Y9 – 09/02/17

Due: 20/02 (Issued: 09/02)

Title: Isolation

Task: Answer the three questions

  1. List four things you learn about Candy in this extract
  2. How does the writer use language to present Candy as isolated?
  3. Identify three quotations which suggest the theme of loneliness. Rank them in order of effectiveness. Then analyse your most effective quotation

Musts

  • Show planning (see approach, below)
  • Clear use paragraphs
  • Each paragraph analyses the text as a PEAIDWRL paragraph
  • Clear reference to subject terminology
  • Clear understanding on the effect on the reader

Approach

  1. Read the extract and comprehend what is being said
  2. WHAT: Read and understand the question
  3. WHERE: Identify EVIDENCE (a number of quotations)
  4. Evaluate and rank each quotation – how well does it answer the question (thoughts and feelings on difference)?
  5. Pick the 4/5 most effective quotations which help to answer the question
  6. WHICH: For each quotation: determine whether it’s positive or negative
  7. For each quotation: IDENTIFY the keyword / phrase
  8. For each quotation: DEFINE the word class / language device
  9. WHY: Determine why the WRITER has used this language
  10. For each quotation: explore connotations (associated feelings, rather than synonyms)
  11. For each quotation: evaluate the connotations for their effectiveness in answering the question
  12. HOW: Determine how this language affects the READER
  13. SO: What, then, is your POINT
  14. From your notes, write your PEAIDWRL paragraph
  15. Read, edit and correct your SPaG

Extract

Candy rolled to the edge of his bunk. He reached over and patted the ancient dog, and he apologized, “I been around him so much I never notice how he stinks.”
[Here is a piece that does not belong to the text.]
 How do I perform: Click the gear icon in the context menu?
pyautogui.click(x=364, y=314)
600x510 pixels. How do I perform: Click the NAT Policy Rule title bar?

“Well, I can’t stand him in here,” said Carlson. “That stink hangs around even after he’s gone.” He walked over with his heavy-legged stride and looked down at the dog. “Got no teeth,” he said. “He’s all stiff with rheumatism. He ain’t no good to you, Candy. An’ he ain’t no good to himself. Why’n’t you shoot him, Candy?”

The old man squirmed uncomfortably. “Well- hell! I had him so long. Had him since he was a pup. I herded sheep with him.” He said proudly, “You wouldn’t think it to look at him now, but he was the best damn sheep dog I ever seen.”

George said, “I seen a guy in Weed that had an Airedale could herd sheep. Learned it from the other dogs.” Carlson was not to be put off. “Look, Candy. This ol’ dog jus’ suffers hisself all the time. If you was to take him out and shoot him right in the back of the head-” he leaned over and pointed, “-right there, why he’d never know what hit him.”

Candy looked about unhappily. “No,” he said softly. “No, I couldn’t do that. I had ‘im too long.”

“He don’t have no fun,” Carlson insisted. “And he stinks to beat hell. Tell you what. I’ll shoot him for you. Then it won’t be you that does it.”

Candy threw his legs off his bunk. He scratched the white stubble whiskers on his cheek nervously. “I’m so used to him,” he said softly. “I had him from a pup.”

“Well, you ain’t bein’ kind to him keepin’ him alive,” said Carlson. “Look, Slim’s bitch got a litter right now. I bet Slim would give you one of them pups to raise up, wouldn’t you, Slim?”

The skinner had been studying the old dog with his calm eyes. “Yeah,” he said. “You can have a pup if you want to.” He seemed to shake himself free for speech. “Carl’s right, Candy. That dog ain’t no good to himself. I wisht somebody’d shoot me if I get old an’ a cripple.”

Candy looked helplessly at him, for Slim’s opinions were law. “Maybe it’d hurt him,” he suggested. “I don’t mind takin’ care of him.”

Carlson said, “The way I’d shoot him, he wouldn’t feel nothing. I’d put the gun right there.” He pointed with his toe. “Right back of the head. He wouldn’t even quiver.”

Candy looked for help from face to face. It was quite dark outside by now.